■ **What is needed**: Search the data for the string "Burmistrza" and extract every line where it appears.

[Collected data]
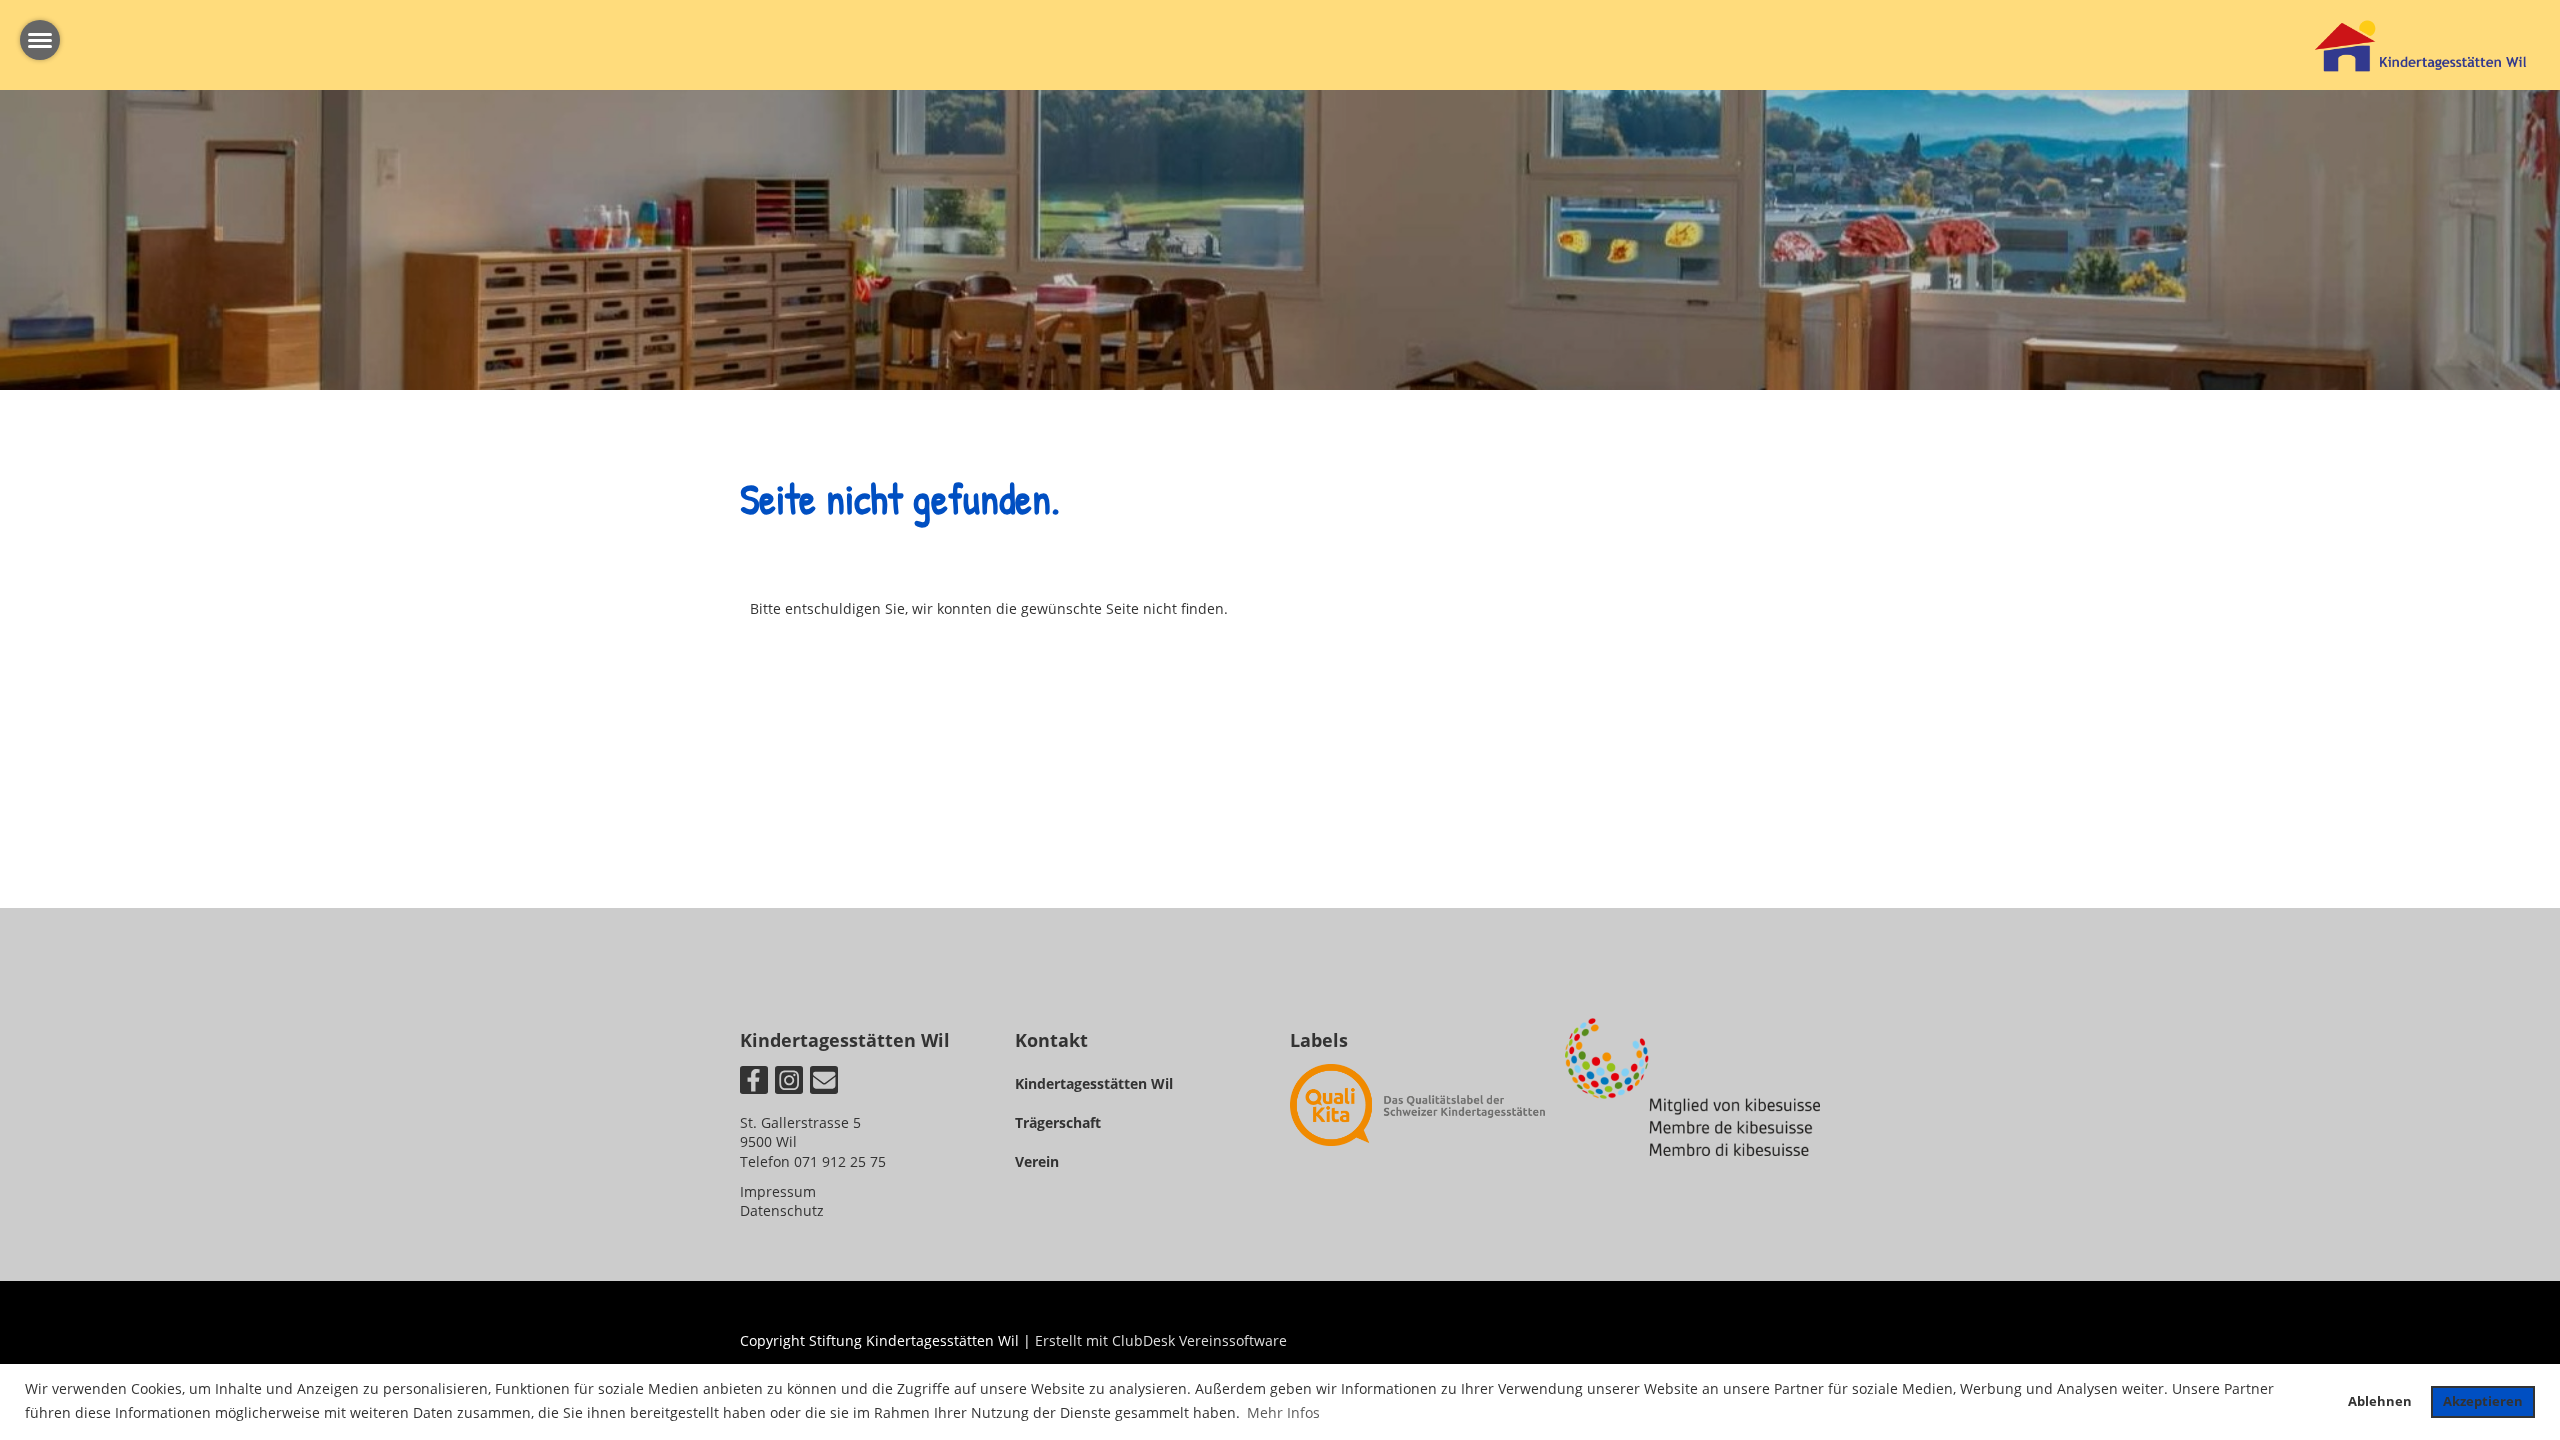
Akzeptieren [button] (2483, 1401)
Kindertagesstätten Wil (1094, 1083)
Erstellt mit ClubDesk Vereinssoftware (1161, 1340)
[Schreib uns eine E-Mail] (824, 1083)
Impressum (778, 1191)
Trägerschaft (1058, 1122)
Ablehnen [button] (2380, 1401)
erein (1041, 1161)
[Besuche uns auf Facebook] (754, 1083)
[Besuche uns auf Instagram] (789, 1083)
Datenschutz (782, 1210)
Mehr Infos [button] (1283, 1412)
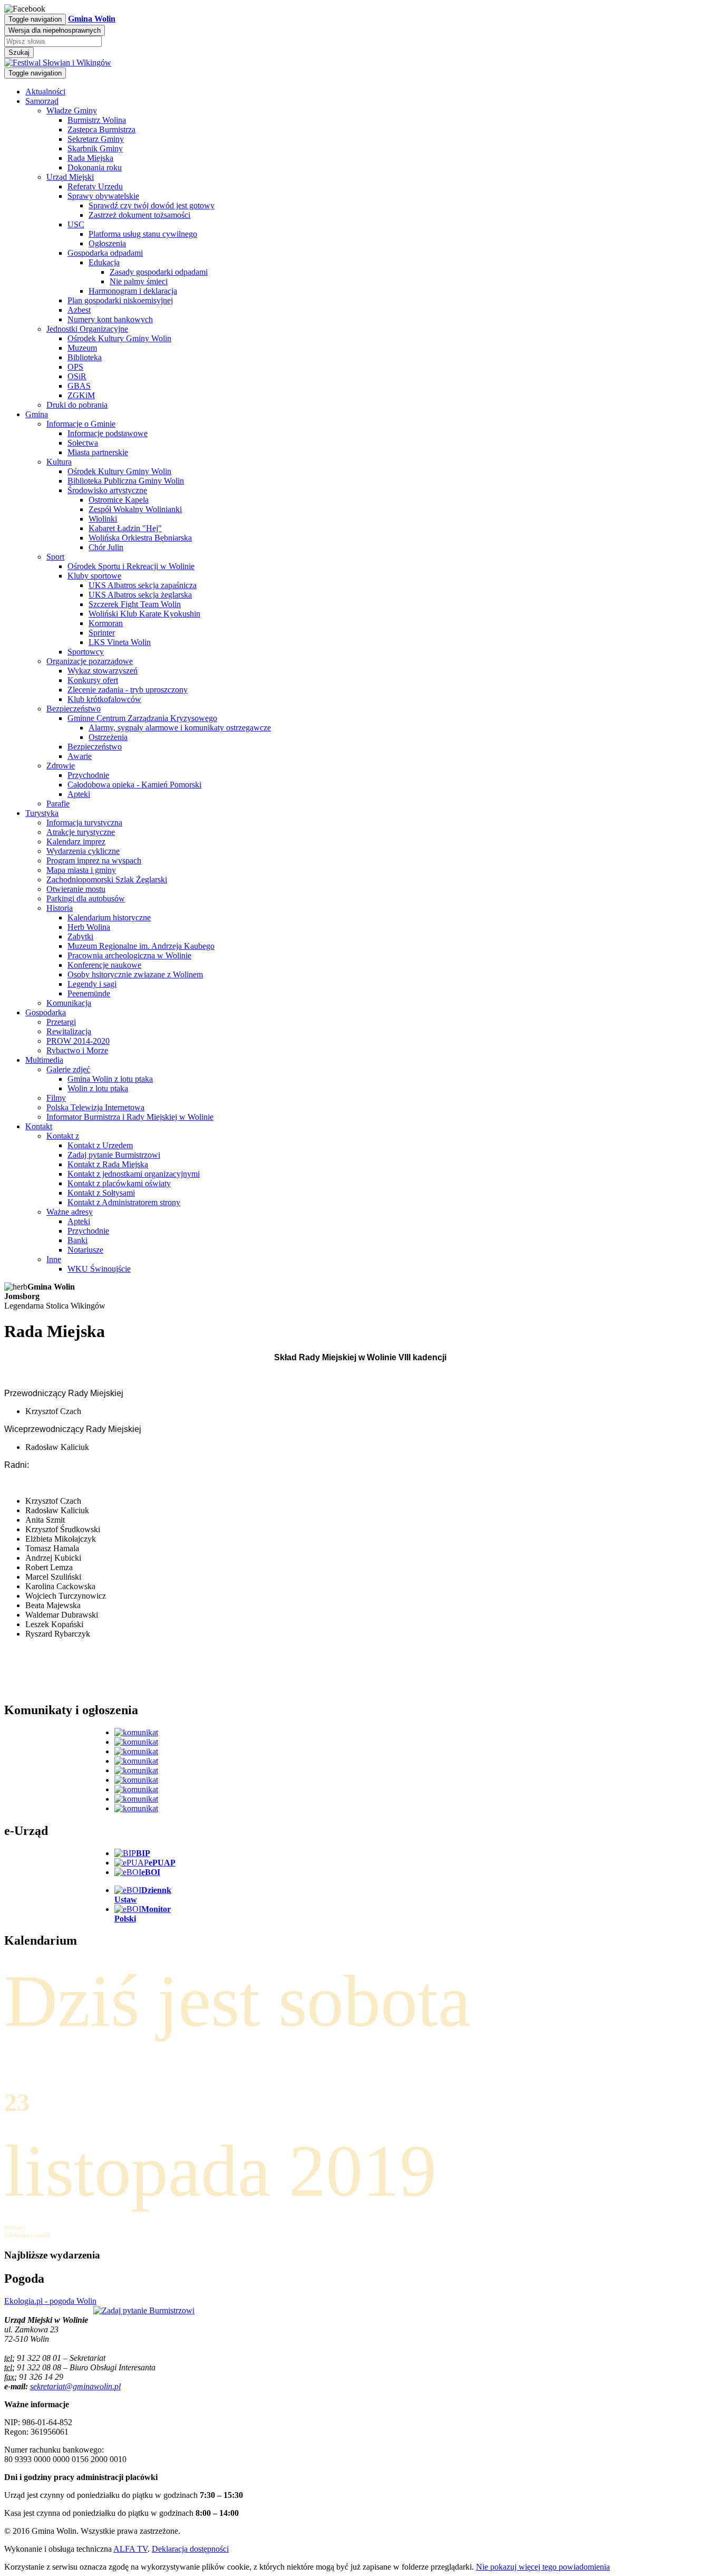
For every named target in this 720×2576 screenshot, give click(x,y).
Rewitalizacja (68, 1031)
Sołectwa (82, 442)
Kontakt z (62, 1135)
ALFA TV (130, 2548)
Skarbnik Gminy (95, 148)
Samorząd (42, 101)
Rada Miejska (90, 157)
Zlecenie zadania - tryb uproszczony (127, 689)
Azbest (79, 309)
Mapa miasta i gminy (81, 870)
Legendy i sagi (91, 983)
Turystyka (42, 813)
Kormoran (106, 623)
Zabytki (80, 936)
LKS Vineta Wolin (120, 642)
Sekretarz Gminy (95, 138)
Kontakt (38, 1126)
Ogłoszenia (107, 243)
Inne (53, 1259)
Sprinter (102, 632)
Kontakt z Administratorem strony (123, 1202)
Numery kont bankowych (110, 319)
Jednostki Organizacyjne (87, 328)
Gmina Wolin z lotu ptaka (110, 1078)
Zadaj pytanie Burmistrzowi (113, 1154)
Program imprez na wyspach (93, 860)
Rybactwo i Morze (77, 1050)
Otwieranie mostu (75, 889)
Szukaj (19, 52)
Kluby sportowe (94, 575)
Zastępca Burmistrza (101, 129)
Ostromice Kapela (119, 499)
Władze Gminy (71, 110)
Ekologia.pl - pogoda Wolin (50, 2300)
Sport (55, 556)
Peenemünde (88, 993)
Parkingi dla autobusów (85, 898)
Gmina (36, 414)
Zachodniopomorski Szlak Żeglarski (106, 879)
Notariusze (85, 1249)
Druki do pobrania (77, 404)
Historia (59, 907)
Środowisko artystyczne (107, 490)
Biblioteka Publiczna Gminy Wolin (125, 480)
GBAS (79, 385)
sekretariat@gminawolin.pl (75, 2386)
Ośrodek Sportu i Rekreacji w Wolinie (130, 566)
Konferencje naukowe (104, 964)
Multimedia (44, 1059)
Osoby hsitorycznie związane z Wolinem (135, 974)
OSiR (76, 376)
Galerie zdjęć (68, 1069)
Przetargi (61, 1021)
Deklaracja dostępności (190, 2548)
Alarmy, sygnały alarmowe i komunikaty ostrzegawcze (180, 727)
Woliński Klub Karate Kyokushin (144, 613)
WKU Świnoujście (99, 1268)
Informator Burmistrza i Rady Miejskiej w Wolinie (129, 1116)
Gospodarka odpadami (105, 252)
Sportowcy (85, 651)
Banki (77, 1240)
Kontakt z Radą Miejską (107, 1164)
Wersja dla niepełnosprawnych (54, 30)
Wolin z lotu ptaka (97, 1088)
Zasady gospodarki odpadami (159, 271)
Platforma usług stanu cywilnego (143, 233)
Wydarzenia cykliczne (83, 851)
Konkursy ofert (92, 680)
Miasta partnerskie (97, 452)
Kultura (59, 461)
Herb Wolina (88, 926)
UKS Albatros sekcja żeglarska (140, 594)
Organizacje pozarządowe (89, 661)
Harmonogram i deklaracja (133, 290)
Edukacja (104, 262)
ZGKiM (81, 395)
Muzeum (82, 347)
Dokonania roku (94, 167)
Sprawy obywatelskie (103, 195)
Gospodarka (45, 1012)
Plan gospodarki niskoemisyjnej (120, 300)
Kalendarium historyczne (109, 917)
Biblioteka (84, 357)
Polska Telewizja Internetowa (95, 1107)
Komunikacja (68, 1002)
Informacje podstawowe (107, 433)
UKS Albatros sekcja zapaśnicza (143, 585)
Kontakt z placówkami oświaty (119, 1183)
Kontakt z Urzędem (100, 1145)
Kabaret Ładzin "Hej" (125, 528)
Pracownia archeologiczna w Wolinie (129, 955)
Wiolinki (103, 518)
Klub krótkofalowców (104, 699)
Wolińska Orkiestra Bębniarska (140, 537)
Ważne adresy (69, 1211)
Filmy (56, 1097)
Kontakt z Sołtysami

■ **Answer for this exercise**:
Zastępca Burmistrza (101, 129)
Informator Burmistrza i Rady Miejskiej w Wolinie (129, 1116)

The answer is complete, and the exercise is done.